Who would he ask? He didn't have a clue. “What do I get for my money?”
“Me and Rufe disappear and never testify.”
It won't work, Steve thought. Kranchick's testimony would still bury him. “Your leaving town's not good enough. If I pay you, you've got to stay and testify.”
“How's that gonna help you?”
“When Zinkavich puts you on the stand, you won't give his answers. You'll give mine.”
Victoria was watching Steve, kneeling in the dirt, tying Bobby's shoestrings. There's something he's not telling me, she thought.
His sister is going to sandbag him, and he doesn't seem concerned. Zinkavich already has Kranchick and Thigpen, and now this. Steve should be ranting, cursing, pawing the ground, plotting a counterattack. But he seems nonchalant about the whole thing.
What's he hiding?
As she worked on that dilemma, an open Jeep Wrangler skidded to a stop in front of them. The driver wore a Bigby Farms jacket with the avocado logo. The passenger was his boss, Bruce Bigby, standing tall, holding the roll bar for support, blond hair windblown. Wearing an off-white skier's jumpsuit, he had a bullhorn in one hand, a walkie-talkie clipped to his belt, a digital thermometer zippered on his sleeve, and a revolver holstered on his hip. In that getup, Bruce looked part astronaut, part general, and—she hated to think it—a total dweeb.

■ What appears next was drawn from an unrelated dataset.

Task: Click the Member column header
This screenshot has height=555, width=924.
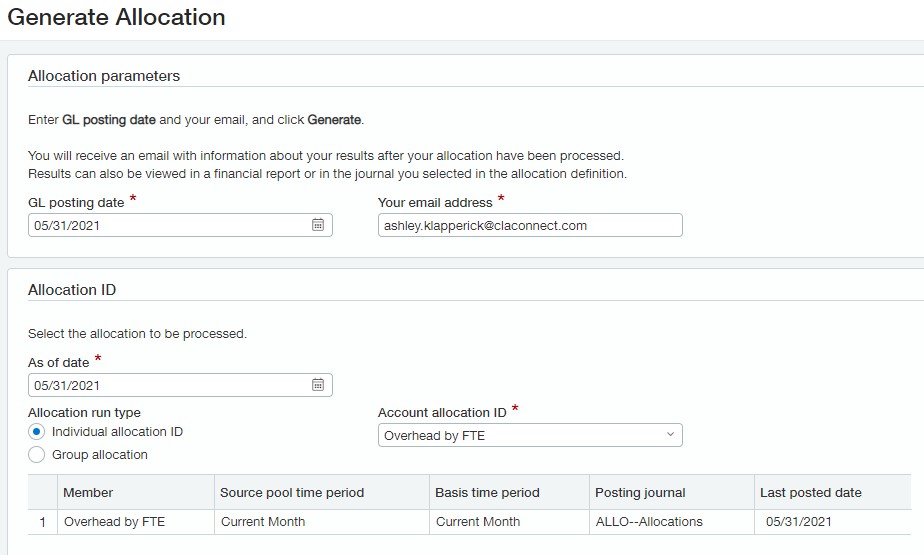Action: coord(88,492)
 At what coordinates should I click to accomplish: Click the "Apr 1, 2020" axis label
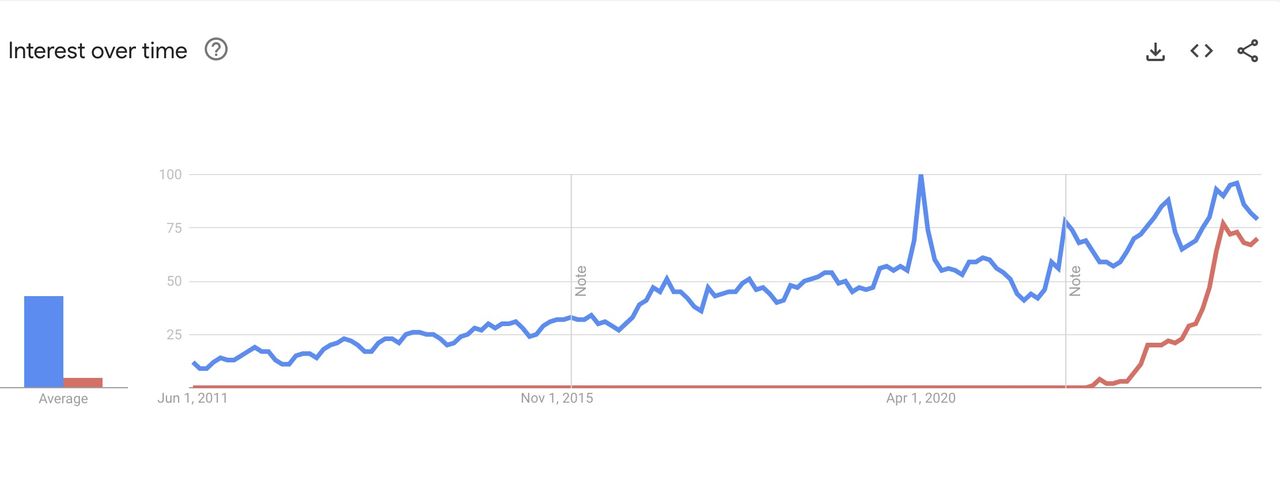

“Get those heaters into the hollow!” Bigby yelled into the bullhorn. “Gosh darn it, I told you, the trees in the low areas freeze first!”
“Hi, hon,” Victoria said.
“Sweetie.” He gave her a brisk salute, then hopped out of the Jeep. The legs of his jumpsuit were bloused over the tops of combat boots. On the speakers, Celia Cruz was singing “Corazon Rebelde,” ode to a rebellious heart.
“Hey, Bruce,” Steve said.
Bigby's eyes went wide. “Jeez, Steve. Another shaving accident?”
“Family reunion.”
“Those are open cuts. Have you taken antibiotics?”
“Does Jack Daniel's count?”
Bigby's walkie-talkie crackled with static. “Señor Bigby, thirty-three degrees in the north quadrant.”
Bigby hit a button. “Get some heaters over there, Foyo.”
“Sí, jefe.”
“Nobody sleeps. Hot coffee all night. Rum and Coke at dawn.”
“Sí, jefe.”
“And that music. Does it have to be that Cuban crapola?”
“Is what the men like.”
“Whatever.” Bigby clicked off the walkie-talkie. “Bobby, care to ride with me?”
Bobby gripped Steve's hand and shook his head.
“He's a little shaken,” Steve said. “We'll catch up with you later.”
“You got it.”
“What can I do to help?” Steve asked.
“Gonna be a long night,” Bigby said. “Will you look after my sweetie for me?”
“To the best of my limited abilities.”
“What's with the gun, hon?” Victoria asked.
Bigby lowered his voice to a whisper. “The men expect it. El jefe always carries a side arm. It's a Caribbean thing.”
“And what does el jefe shoot?” she persisted.
“Varmints, trespassers . . .”
Guys sniffing after jefe's fiancée? she wondered.
The violent bleat of a siren interrupted them. Startled, Bobby stumbled into Steve's chest, his glasses falling to the ground. “No noise. No noise. No noise.”
Steve wrapped his arms around the boy. “It's okay, kiddo. It's okay.”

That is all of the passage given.